— Begin —

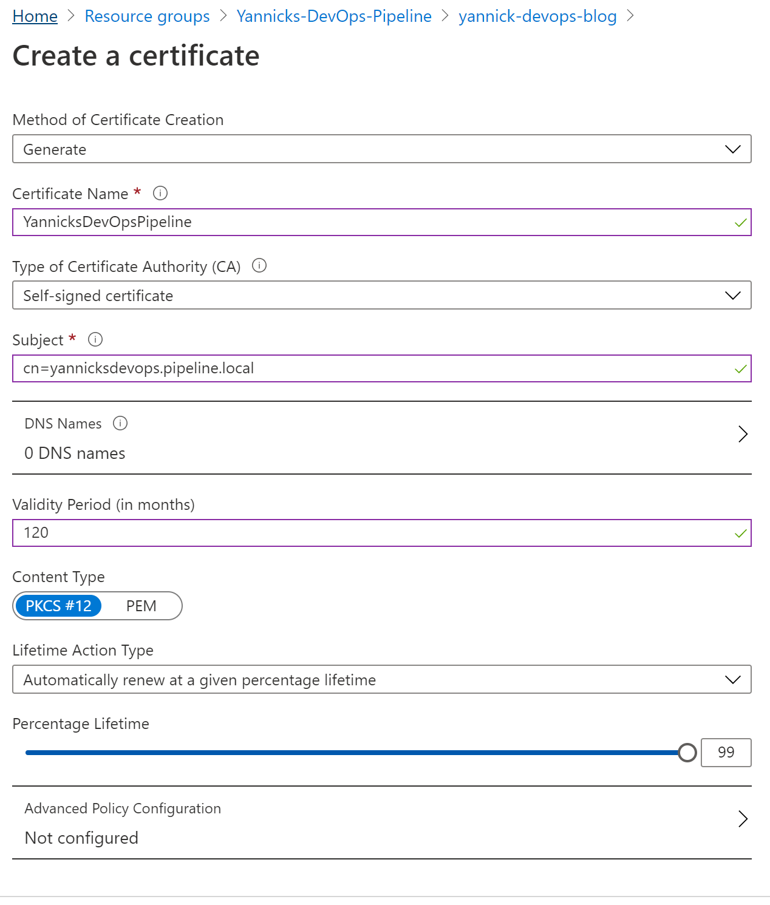This screenshot has width=770, height=905.
Task: Click the DNS Names info icon
Action: 120,423
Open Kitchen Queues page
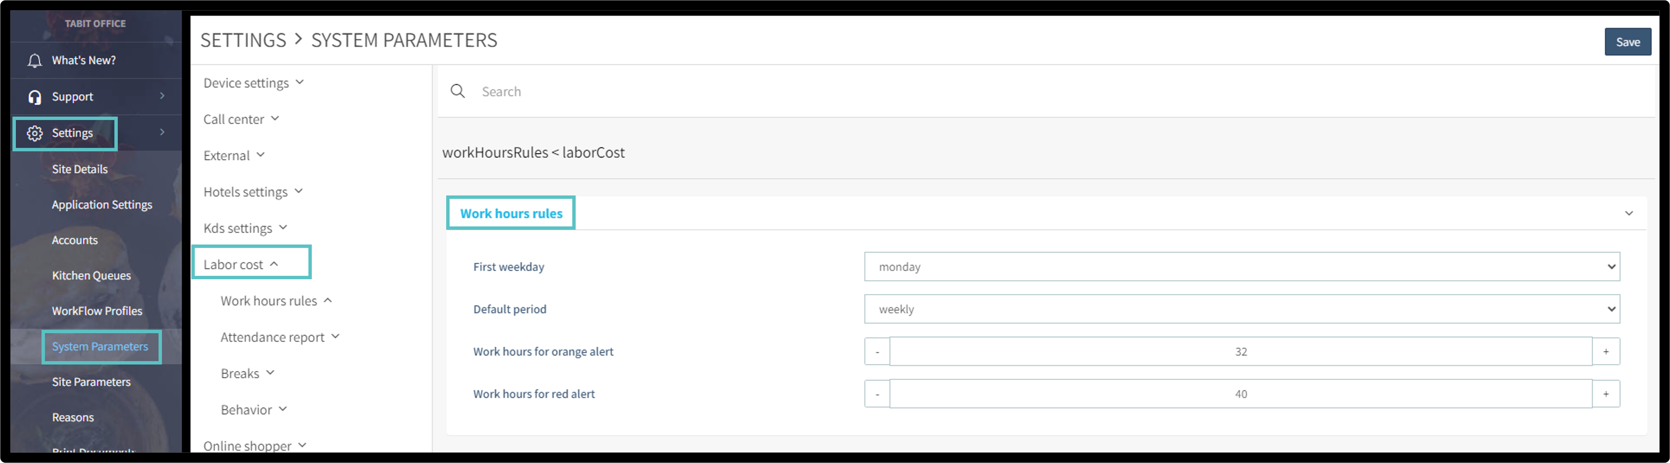Screen dimensions: 1670x463 tap(91, 276)
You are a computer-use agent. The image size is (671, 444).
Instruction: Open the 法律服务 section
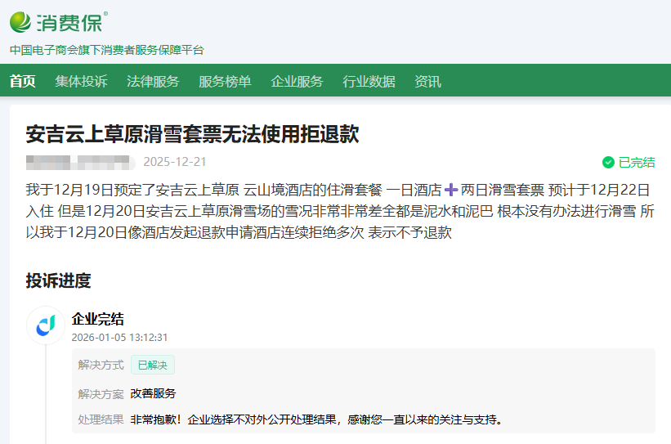pos(153,82)
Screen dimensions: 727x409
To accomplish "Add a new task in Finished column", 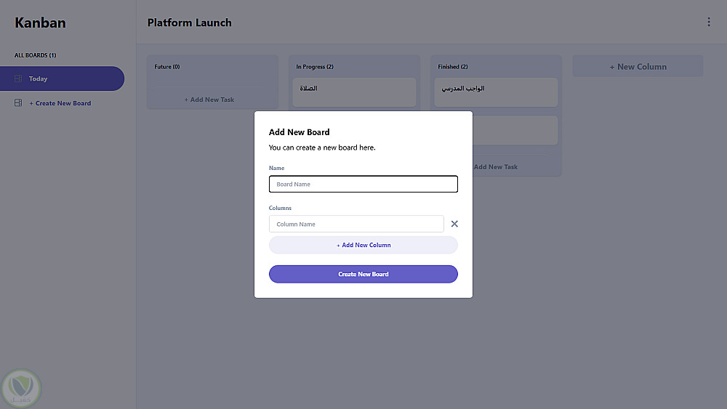I will [497, 166].
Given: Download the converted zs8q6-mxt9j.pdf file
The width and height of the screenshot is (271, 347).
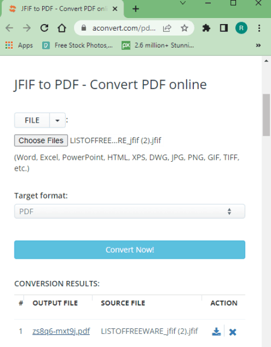Looking at the screenshot, I should coord(216,331).
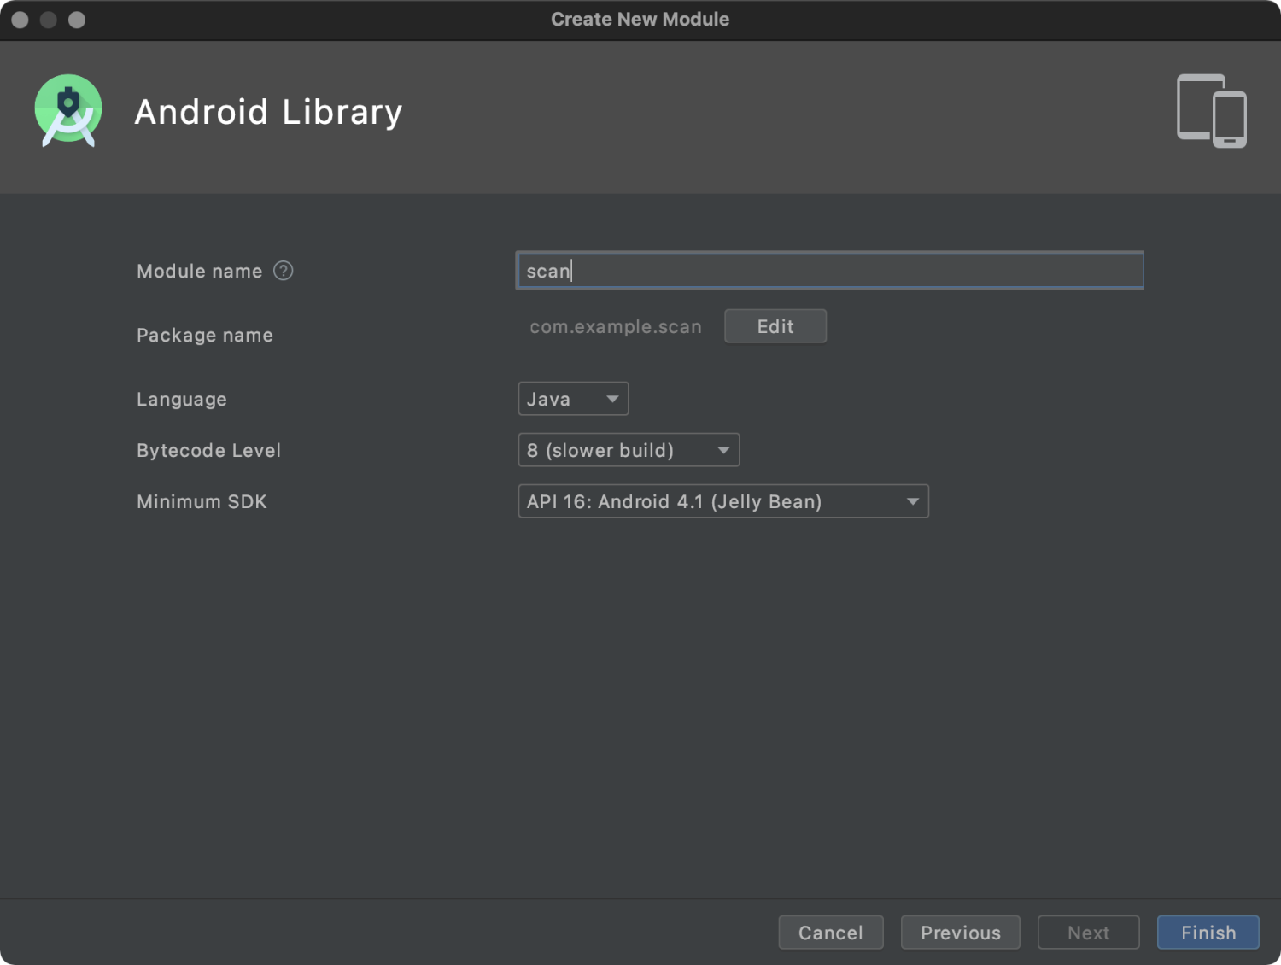Viewport: 1281px width, 965px height.
Task: Click Finish to create the library module
Action: click(x=1208, y=933)

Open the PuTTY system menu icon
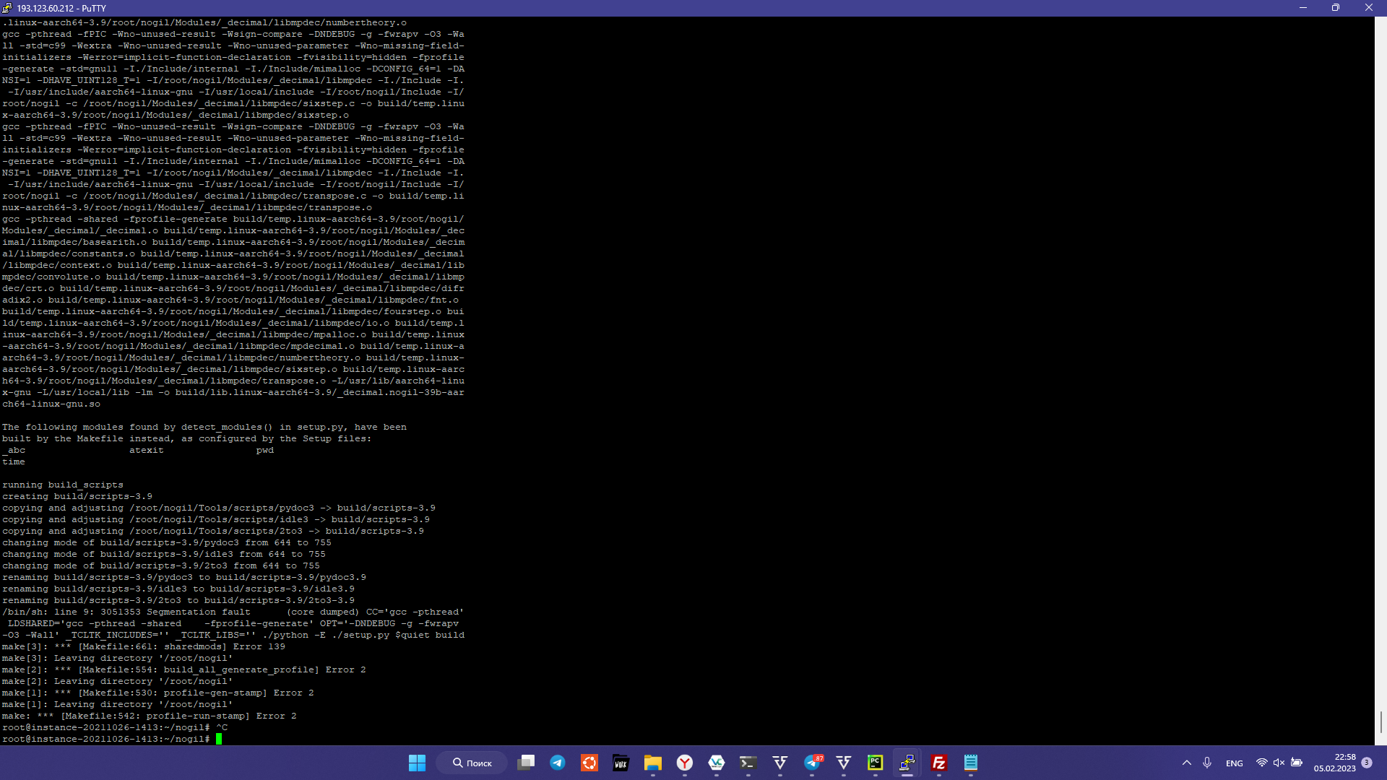coord(7,8)
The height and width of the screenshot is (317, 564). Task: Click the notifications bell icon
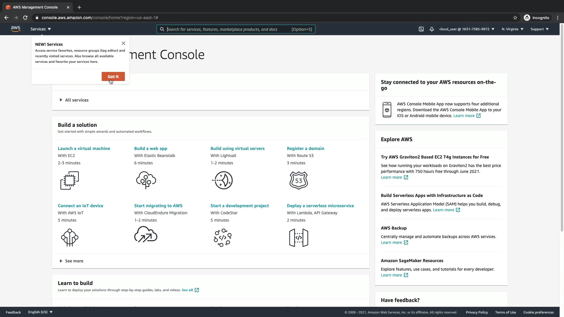pos(432,29)
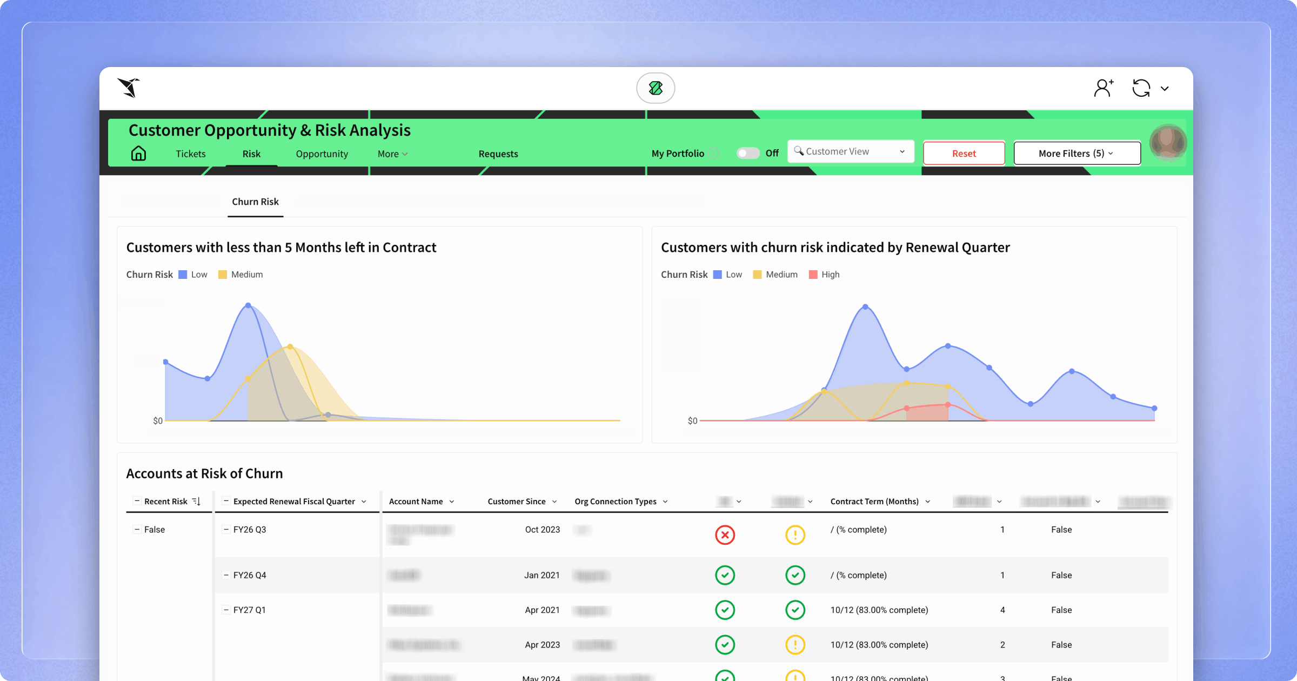Click the red X status icon in the first table row

click(x=725, y=535)
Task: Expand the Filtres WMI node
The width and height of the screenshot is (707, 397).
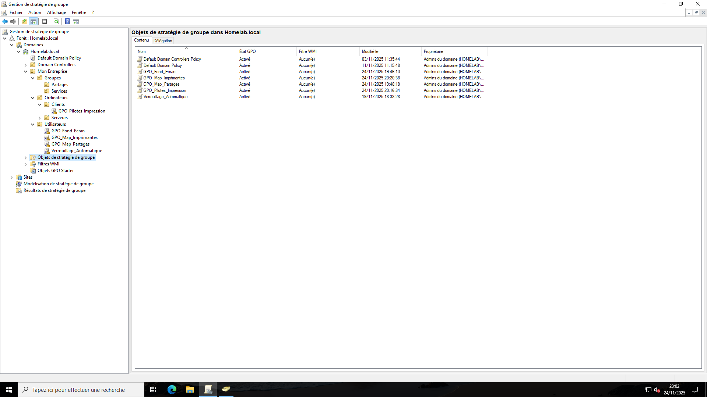Action: pos(26,164)
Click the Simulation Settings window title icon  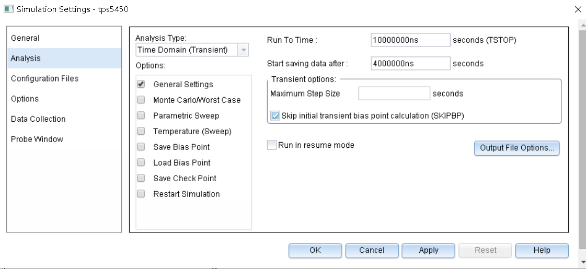[7, 9]
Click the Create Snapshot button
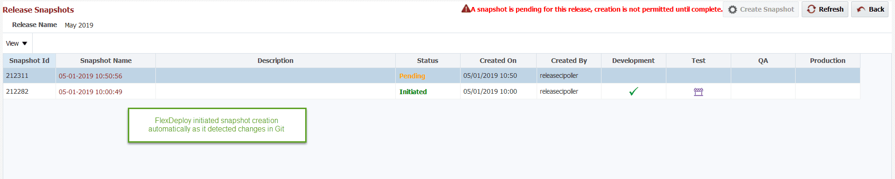The height and width of the screenshot is (179, 895). [761, 9]
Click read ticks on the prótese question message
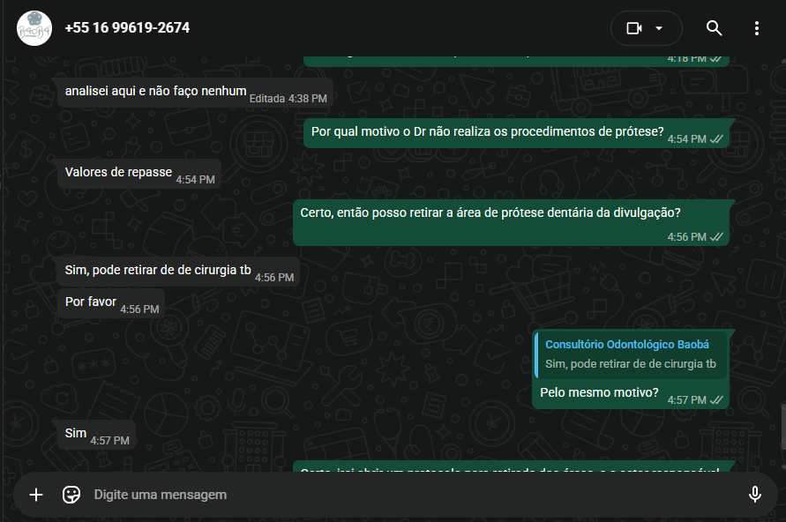Image resolution: width=786 pixels, height=522 pixels. pos(716,139)
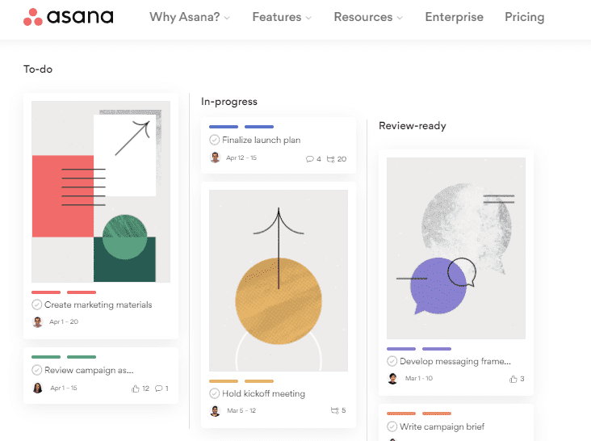This screenshot has height=441, width=591.
Task: Click comment icon on Finalize launch plan
Action: pos(309,159)
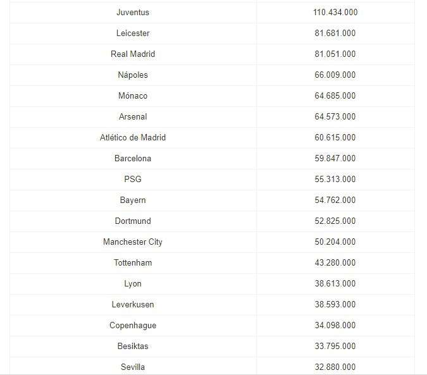Click the Barcelona team name
Image resolution: width=427 pixels, height=375 pixels.
pyautogui.click(x=133, y=158)
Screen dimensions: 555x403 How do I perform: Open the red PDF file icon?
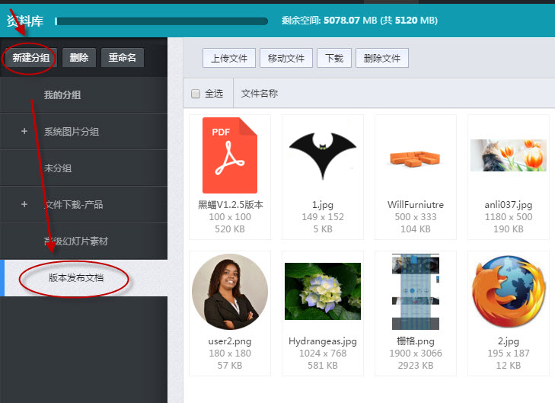(229, 155)
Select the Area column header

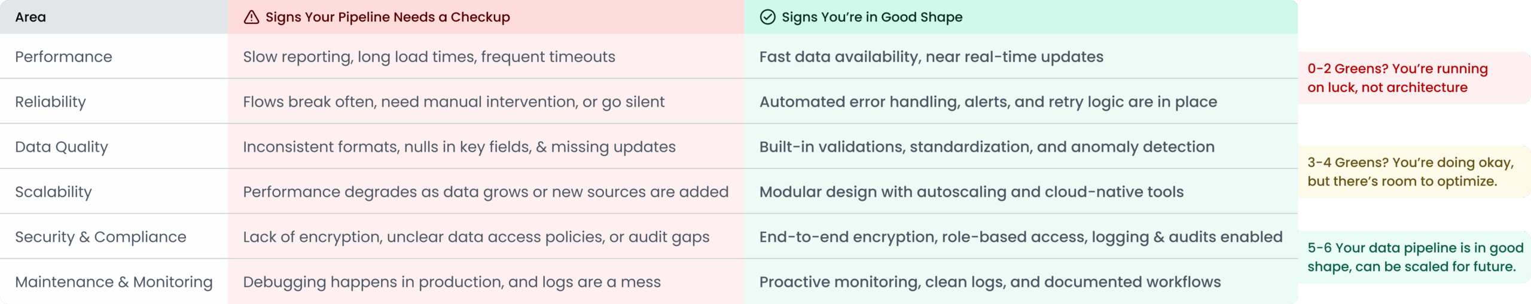coord(31,17)
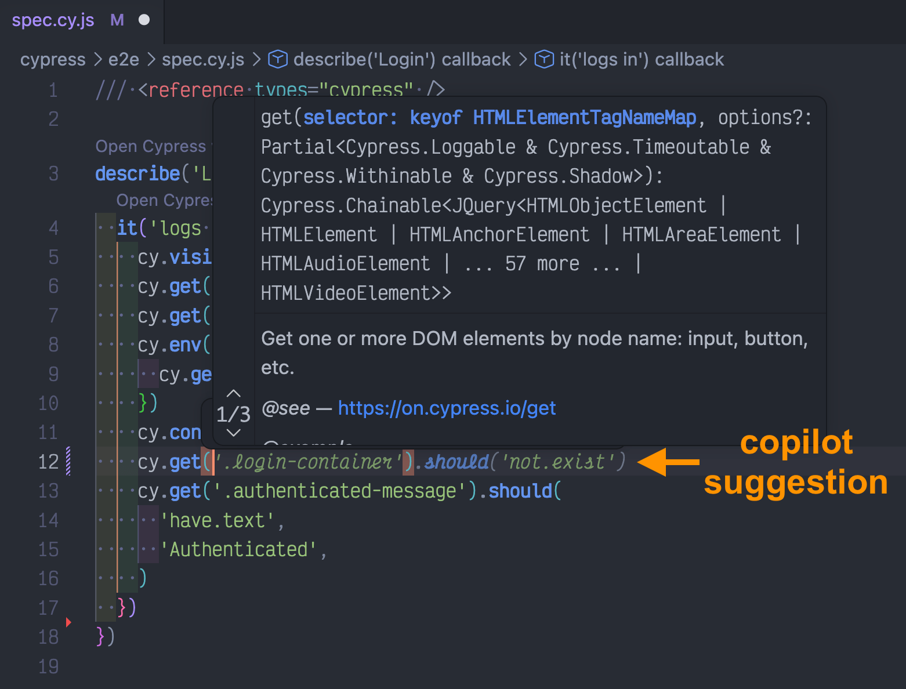The width and height of the screenshot is (906, 689).
Task: Click line number 12 to select that line
Action: tap(49, 462)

— End —

** What you need to do **
Will you set down, word for word, everything from the line containing "Click read ticks" down to the last line of the material, leaving the pictures out?

** Exercise result **
Click read ticks on the prótese question message
Image resolution: width=786 pixels, height=522 pixels. pos(716,139)
This screenshot has height=441, width=591.
Task: Click comment icon on Finalize launch plan
Action: pos(309,159)
Click the Barcelona team name
Image resolution: width=427 pixels, height=375 pixels.
pyautogui.click(x=133, y=158)
Screen dimensions: 555x403 How do I perform: Open the red PDF file icon?
(229, 155)
Select the Area column header

coord(31,17)
The width and height of the screenshot is (906, 689).
Task: Click line number 12 to select that line
Action: tap(49, 462)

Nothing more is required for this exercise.